Mean Efficiency Scores

2021 2020 2019 2018 2017 2016 2015 2014 2013 2012 2021-2012
Slovakia 0.825 0.828 0.808 0.803 0.796 0.812 0.804 0.827 0.771 0.772 0.805
The Czech Rep. 0.995 0.982 0.987 0.976 0.968 0.969 0.957 0.928 0.897 0.842 0.950
Hungary 0.952 0.999 0.998 0.996 0.985 0.917 0.916 0.987 0.921 0.910 0.958
Poland 0.916 0.917 0.914 0.921 0.925 0.925 0.945 0.941 0.938 0.944 0.929

Efficiency improvement was achieved in Slovakia, the Czech Republic and Hungary. For example, the mean efficiency of the textile industry in Slovakia was 0.772 in 2012, reaching 0.825 in 2021. Similarly, in the Czech Republic, while the efficiency score was 0.842 in 2012, it reached 0.995 in 2021.

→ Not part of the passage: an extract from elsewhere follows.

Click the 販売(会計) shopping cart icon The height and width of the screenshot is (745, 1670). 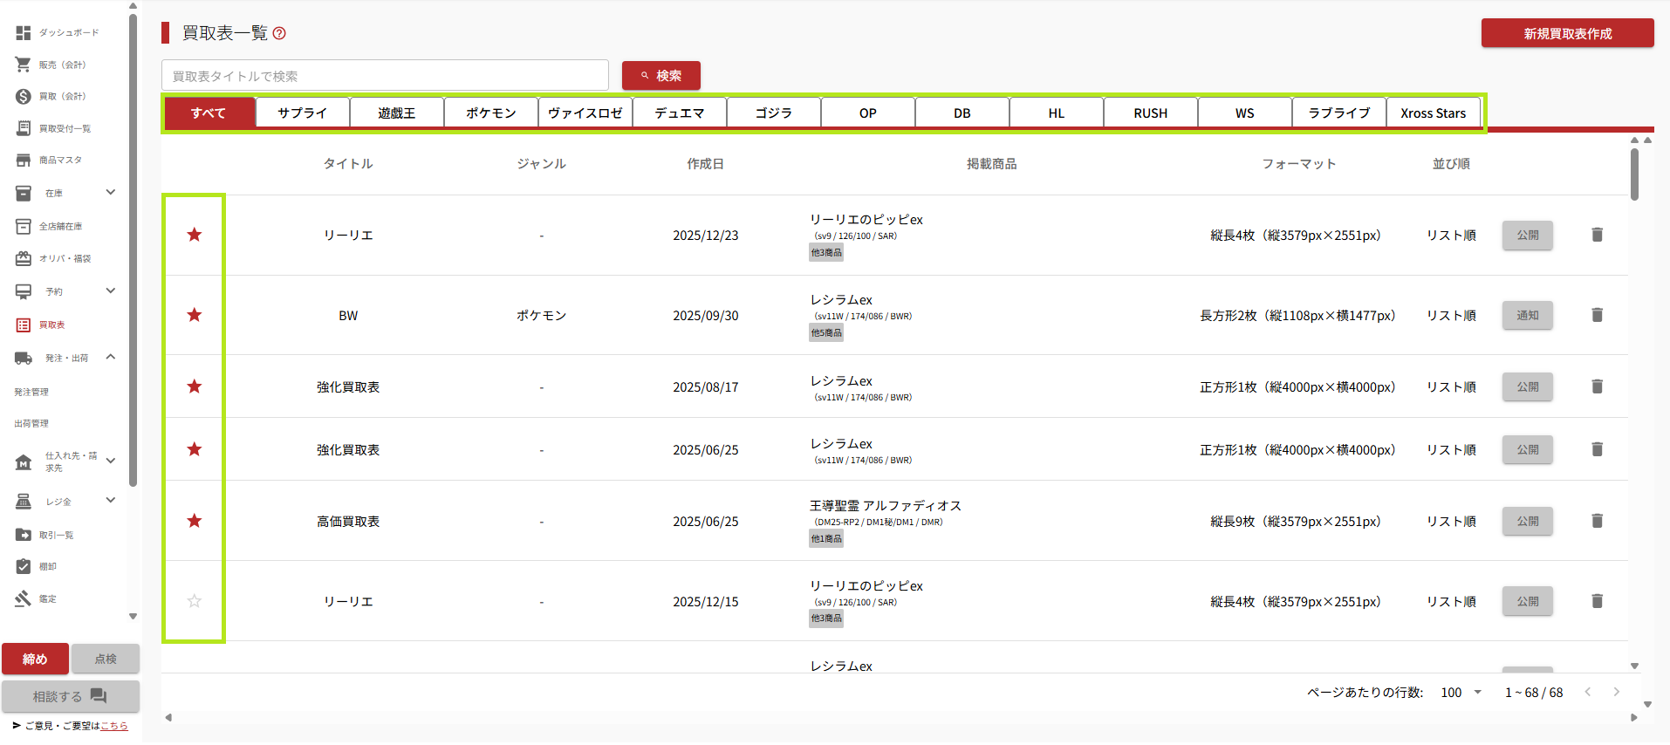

Regarding the mean of the whole period, Slovakia has the lowest efficiency score, 0.805, indicating that efficiency improvement still can be achieved.

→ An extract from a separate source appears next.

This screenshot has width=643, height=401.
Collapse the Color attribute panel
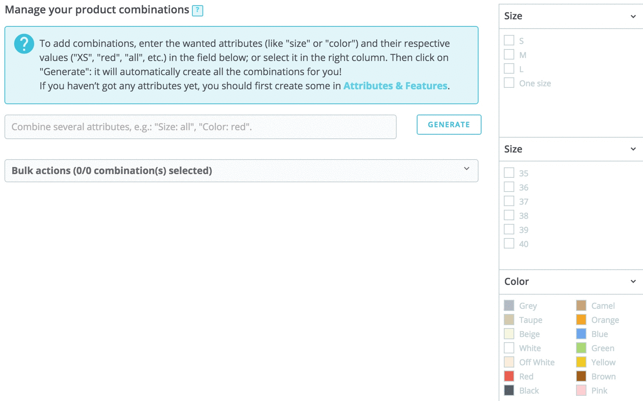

Table 3 gives an idea of the firm sizes and the mean efficiency scores. While the highest mean efficiency scores belong to large and very large firms in Slovakia and the Czech Republic, they belong to small firms in Poland and medium-sized firms in Hungary.

Size and Mean Efficiency Scores

Slovakia Czech Republic Hungary Poland
Size Mean Eff. Obs. N. Of Firms Mean Eff. Obs. N. Of Firms Mean Eff. Obs. N. Of Firms Mean Eff. Obs. N. Of Firms
Small 0.768 389 105 0.933 196 65 0.933 26 7 0.933 33 15
Medium 0.823 377 51 0.946 630 109 0.965 66 16 0.926 205 47
Large & very large 0.871 101 13 0.957 249 34 0.962 135 22 0.916 167 29
Total 867 169 1075 208 227 45 405 91
Conclusion

This study investigated the efficiency of the textile industry in selected Eastern European countries.

Unlike previous studies, the Wang and Ho (2010) [21] model was used and inefficiency effects were examined.

The results of the study show that age is an important factor for the Czech Republic and Hungary. Older textile firms tend to have higher efficiency scores in those countries. The current ratio negatively affects inefficiency in Slovakia, Poland and Hungary, while time decreases the inefficiency of textile companies in Slovakia, the Czech Republic and Hungary.

Eastern European textile companies should consider the factors which make them more inefficient, as well as the size effect and the efficiency trend of the industry when they make their strategies, since there is no room for inefficient firms in this highly competitive world.

The limitation of this study is the low representation rate of textile companies in Poland and Hungary. In future studies, the efficiency levels of textile industries should be reexamined, taking into account all eastern European countries and with higher percentages of representation.